__Task statement__
Report back every line in the data that includes the string "computer".

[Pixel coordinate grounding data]
--*--
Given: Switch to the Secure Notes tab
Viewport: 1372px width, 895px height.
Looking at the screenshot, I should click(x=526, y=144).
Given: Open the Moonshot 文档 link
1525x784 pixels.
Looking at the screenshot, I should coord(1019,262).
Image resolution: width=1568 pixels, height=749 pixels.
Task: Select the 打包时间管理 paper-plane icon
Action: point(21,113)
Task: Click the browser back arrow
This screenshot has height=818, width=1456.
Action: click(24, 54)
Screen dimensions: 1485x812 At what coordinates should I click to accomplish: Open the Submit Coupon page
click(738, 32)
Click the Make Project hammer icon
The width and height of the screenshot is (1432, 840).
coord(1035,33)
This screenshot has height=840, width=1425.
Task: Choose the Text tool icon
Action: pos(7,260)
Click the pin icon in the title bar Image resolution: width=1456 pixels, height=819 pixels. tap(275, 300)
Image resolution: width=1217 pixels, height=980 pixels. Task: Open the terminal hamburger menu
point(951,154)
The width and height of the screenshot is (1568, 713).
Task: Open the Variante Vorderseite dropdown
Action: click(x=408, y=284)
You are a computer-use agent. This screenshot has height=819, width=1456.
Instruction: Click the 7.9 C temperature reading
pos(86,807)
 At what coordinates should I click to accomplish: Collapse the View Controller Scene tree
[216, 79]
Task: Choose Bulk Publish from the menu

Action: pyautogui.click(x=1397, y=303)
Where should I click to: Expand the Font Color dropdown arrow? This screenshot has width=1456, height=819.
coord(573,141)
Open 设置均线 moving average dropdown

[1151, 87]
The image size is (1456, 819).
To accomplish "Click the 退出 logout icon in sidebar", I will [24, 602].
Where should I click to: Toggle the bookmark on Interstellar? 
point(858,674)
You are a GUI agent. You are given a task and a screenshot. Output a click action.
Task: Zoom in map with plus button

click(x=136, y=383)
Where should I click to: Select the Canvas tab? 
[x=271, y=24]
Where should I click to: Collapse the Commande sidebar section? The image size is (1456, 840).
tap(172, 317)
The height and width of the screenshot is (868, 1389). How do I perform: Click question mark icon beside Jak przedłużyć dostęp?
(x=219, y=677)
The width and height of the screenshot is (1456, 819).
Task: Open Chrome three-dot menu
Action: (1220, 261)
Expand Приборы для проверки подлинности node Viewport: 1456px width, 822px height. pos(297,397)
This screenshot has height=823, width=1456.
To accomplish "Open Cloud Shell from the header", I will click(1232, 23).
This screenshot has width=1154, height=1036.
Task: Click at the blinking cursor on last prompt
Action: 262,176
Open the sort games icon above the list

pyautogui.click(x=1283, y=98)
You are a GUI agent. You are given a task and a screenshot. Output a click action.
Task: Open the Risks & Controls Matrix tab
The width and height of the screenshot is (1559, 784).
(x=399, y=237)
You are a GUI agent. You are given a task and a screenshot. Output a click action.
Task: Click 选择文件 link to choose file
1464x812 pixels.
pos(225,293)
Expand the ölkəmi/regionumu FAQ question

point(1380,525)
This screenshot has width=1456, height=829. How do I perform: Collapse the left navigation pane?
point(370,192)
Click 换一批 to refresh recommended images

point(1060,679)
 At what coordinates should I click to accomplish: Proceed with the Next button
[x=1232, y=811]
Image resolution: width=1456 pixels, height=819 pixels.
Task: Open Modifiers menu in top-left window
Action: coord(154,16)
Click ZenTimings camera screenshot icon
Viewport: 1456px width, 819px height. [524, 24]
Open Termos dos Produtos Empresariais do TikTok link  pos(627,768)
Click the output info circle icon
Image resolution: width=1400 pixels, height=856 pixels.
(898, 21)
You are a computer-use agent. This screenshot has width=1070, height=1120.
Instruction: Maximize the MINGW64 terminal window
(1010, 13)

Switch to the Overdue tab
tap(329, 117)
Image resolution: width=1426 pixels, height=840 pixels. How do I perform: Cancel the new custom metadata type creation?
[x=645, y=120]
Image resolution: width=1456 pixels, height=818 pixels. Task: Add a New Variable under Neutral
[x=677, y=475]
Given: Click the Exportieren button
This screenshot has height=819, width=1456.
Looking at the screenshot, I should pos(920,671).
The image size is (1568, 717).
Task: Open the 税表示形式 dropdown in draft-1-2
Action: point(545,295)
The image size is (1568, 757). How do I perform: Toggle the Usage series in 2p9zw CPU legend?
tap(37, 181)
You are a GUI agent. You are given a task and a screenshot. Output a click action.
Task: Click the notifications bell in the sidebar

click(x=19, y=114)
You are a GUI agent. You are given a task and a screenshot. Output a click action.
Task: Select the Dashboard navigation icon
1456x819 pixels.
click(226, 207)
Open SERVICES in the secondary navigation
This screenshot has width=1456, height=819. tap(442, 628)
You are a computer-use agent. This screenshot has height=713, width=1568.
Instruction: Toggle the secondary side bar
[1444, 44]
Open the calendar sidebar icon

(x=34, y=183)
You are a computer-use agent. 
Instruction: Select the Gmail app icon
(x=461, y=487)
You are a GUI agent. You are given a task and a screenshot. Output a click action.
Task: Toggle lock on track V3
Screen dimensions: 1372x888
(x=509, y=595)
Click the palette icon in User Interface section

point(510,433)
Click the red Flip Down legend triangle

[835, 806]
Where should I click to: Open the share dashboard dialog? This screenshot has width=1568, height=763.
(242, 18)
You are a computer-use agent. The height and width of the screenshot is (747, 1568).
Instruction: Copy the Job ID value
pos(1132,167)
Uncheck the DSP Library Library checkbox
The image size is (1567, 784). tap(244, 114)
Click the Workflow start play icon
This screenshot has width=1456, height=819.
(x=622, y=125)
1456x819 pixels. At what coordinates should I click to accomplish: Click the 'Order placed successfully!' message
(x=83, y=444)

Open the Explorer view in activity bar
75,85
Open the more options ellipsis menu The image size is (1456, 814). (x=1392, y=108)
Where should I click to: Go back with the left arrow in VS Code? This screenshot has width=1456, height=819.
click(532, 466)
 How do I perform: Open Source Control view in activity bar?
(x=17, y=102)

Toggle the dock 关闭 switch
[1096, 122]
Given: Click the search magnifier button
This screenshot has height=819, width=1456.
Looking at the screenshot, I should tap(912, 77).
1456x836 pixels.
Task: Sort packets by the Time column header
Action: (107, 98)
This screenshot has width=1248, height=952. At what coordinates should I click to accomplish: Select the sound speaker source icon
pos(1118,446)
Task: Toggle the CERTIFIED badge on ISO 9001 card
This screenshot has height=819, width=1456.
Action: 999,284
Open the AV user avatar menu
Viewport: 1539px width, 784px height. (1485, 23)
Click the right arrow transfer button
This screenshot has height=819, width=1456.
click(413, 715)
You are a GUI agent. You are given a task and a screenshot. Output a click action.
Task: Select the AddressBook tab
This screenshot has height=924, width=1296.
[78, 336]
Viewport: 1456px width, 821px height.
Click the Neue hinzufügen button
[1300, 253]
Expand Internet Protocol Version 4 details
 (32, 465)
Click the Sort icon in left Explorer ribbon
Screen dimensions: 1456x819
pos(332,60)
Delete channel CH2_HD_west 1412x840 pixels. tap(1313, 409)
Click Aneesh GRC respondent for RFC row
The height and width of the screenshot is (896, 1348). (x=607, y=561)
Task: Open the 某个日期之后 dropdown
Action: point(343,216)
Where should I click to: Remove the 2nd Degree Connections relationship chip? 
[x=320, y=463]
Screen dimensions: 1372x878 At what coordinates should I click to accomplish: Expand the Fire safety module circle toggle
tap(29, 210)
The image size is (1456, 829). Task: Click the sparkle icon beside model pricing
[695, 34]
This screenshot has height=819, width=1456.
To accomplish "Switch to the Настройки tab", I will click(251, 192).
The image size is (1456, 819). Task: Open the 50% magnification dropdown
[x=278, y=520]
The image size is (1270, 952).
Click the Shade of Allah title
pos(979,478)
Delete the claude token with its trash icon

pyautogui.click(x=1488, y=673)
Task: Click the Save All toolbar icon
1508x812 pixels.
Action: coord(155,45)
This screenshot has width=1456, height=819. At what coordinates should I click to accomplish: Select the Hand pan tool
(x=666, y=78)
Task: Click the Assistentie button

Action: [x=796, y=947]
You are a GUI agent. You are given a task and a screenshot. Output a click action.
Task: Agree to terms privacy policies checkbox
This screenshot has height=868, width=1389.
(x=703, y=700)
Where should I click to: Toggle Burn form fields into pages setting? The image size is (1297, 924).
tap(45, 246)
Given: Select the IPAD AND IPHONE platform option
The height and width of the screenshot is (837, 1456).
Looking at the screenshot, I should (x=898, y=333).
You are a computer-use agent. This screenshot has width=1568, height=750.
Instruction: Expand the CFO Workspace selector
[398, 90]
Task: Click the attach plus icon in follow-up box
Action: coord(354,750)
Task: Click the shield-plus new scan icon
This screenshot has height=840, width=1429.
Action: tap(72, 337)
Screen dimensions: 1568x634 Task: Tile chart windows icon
--*--
__Written reply__
You are a computer-use agent. This screenshot has height=819, width=1456.
You are a computer-use agent. This screenshot has width=1070, height=1120.
You are a computer-use agent. This screenshot has height=713, width=1568.
You are a computer-use agent. 
You are a computer-use agent. The height and width of the screenshot is (747, 1568).
You are a computer-use agent. This screenshot has width=1568, height=750.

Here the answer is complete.